Er kniff die Augen zusammen und beugte sich vor. Die Tür öffnete sich noch ein wenig weiter, und als der Maler hineinspähte, sah er eine gemütliche Stube und in ihrer Mitte eine Staffelei.

Etwas zwang ihn, aufzustehen, auf das Bild zuzugehen und auf die nun weit geöffnete Tür.
Das Bild ließ ihn ein.

Der Maler wunderte sich nicht einmal darüber, daß so etwas möglich war. Er trat in die Stube, als müsse das so sein, und setzte sich an die Staffelei.

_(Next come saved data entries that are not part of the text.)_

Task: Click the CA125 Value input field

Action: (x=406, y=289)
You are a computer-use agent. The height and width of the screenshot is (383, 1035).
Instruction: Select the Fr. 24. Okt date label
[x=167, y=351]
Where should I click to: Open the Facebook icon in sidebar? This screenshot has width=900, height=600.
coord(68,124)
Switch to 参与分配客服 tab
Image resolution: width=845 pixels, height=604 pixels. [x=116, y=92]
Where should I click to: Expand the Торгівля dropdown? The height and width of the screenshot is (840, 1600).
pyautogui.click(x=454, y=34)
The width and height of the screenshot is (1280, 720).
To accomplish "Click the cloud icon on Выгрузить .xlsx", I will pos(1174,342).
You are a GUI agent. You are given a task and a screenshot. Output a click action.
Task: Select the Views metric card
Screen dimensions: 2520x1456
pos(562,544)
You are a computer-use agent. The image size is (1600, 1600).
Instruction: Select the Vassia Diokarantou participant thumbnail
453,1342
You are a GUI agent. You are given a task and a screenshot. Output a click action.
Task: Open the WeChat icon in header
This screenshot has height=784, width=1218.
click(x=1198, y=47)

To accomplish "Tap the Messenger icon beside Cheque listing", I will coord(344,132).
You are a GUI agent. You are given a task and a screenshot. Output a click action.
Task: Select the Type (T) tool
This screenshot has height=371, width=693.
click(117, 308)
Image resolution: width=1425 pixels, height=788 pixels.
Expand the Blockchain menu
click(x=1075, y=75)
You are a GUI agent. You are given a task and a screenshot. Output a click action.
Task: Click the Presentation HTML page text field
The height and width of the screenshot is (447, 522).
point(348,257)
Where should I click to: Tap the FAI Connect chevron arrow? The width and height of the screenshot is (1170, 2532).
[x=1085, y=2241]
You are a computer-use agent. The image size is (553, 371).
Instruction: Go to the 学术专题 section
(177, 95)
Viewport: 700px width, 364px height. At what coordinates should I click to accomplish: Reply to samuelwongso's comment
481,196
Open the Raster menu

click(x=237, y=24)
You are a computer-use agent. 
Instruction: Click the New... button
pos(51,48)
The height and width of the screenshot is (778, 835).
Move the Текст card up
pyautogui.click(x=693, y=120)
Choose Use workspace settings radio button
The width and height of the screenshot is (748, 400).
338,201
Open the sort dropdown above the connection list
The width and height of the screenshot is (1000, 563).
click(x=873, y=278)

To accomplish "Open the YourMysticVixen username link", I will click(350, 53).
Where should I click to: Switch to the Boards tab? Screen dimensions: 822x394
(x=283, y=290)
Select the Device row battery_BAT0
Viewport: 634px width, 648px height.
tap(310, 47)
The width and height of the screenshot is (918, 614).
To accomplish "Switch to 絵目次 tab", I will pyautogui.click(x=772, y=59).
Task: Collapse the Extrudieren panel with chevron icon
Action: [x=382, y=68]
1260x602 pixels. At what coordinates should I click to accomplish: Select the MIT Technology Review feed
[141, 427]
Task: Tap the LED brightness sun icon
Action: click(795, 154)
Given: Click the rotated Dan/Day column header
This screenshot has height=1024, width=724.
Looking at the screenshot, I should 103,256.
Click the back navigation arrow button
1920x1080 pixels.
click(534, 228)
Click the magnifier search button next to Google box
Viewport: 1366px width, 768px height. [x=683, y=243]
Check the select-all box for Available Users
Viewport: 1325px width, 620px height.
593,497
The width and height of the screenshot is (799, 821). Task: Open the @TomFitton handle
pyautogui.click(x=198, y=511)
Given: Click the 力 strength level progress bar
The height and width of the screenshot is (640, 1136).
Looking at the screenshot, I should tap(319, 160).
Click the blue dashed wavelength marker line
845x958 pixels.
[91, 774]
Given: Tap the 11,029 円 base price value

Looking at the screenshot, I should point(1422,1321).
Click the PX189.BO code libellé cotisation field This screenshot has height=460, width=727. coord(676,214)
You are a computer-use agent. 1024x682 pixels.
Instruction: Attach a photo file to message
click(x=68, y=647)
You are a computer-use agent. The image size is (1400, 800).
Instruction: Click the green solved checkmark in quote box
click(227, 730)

Nachmittag für Nachmittag verließ der Maler nun die Stadt, um in das Bild zu gehen. Er spazierte am Strand entlang, hob Steine auf und Treibgut, das angeschwemmt worden war. Er setzte sich auf die Gartenbank und blickte auf das Rosarot der Malven, das sanfte Gelb der Ringelblumen und das tiefe Blau des Eisenhuts. Er atmete den Duft von Lavendel, Zitronenmelisse und Thymian. Staub wölkte unter seinen Schritten, denn auf dem Bild war immer Sommer.

Vorm Einschlafen versenkte er sich in den Anblick der Muster, die das Mondlicht auf den Holzfußboden malte. Er hörte dem Rauschen des Regens zu und dem Raunen der Wellen. Er schlief tief und fest, und erst gegen Morgen kehrte er in die Stadt zurück.
So ging das eine Weile. Bis der Maler eines Morgens beschloß, nicht mehr in die Stadt zurückzukehren.

Das Bild hängt heute im Museum unserer Stadt. Die Leute stehen davor und bewundern es. Sie sehen das Meer, den Garten, das kleine Haus, und die Tür des Hauses ist geschlossen.
Nur für mich öffnet sie sich ab und zu. An den leider viel zu seltenen Tagen, an denen außer mir kein anderer Besucher im Museum ist.

Es erschreckt mich längst nicht mehr. Mein Freund, der Maler, lädt mich zu einer Tasse Tee ein und plaudert mit mir über dies und das. Manchmal, wenn das Wetter besonders schön ist und das Licht der Sonne mild, spazieren wir am Strand entlang, tauchen die Füße ins Wasser und trocknen sie später im warmen Sand.

Wenn ich ihn wieder verlassen muß, steht mein Freund am Gartentor und winkt mir nach. Seine Kleidung ist zerschlissen, sein inzwischen schneeweißer Bart zu lang. Aber auf seinem Gesicht liegt ein glückliches Lächeln.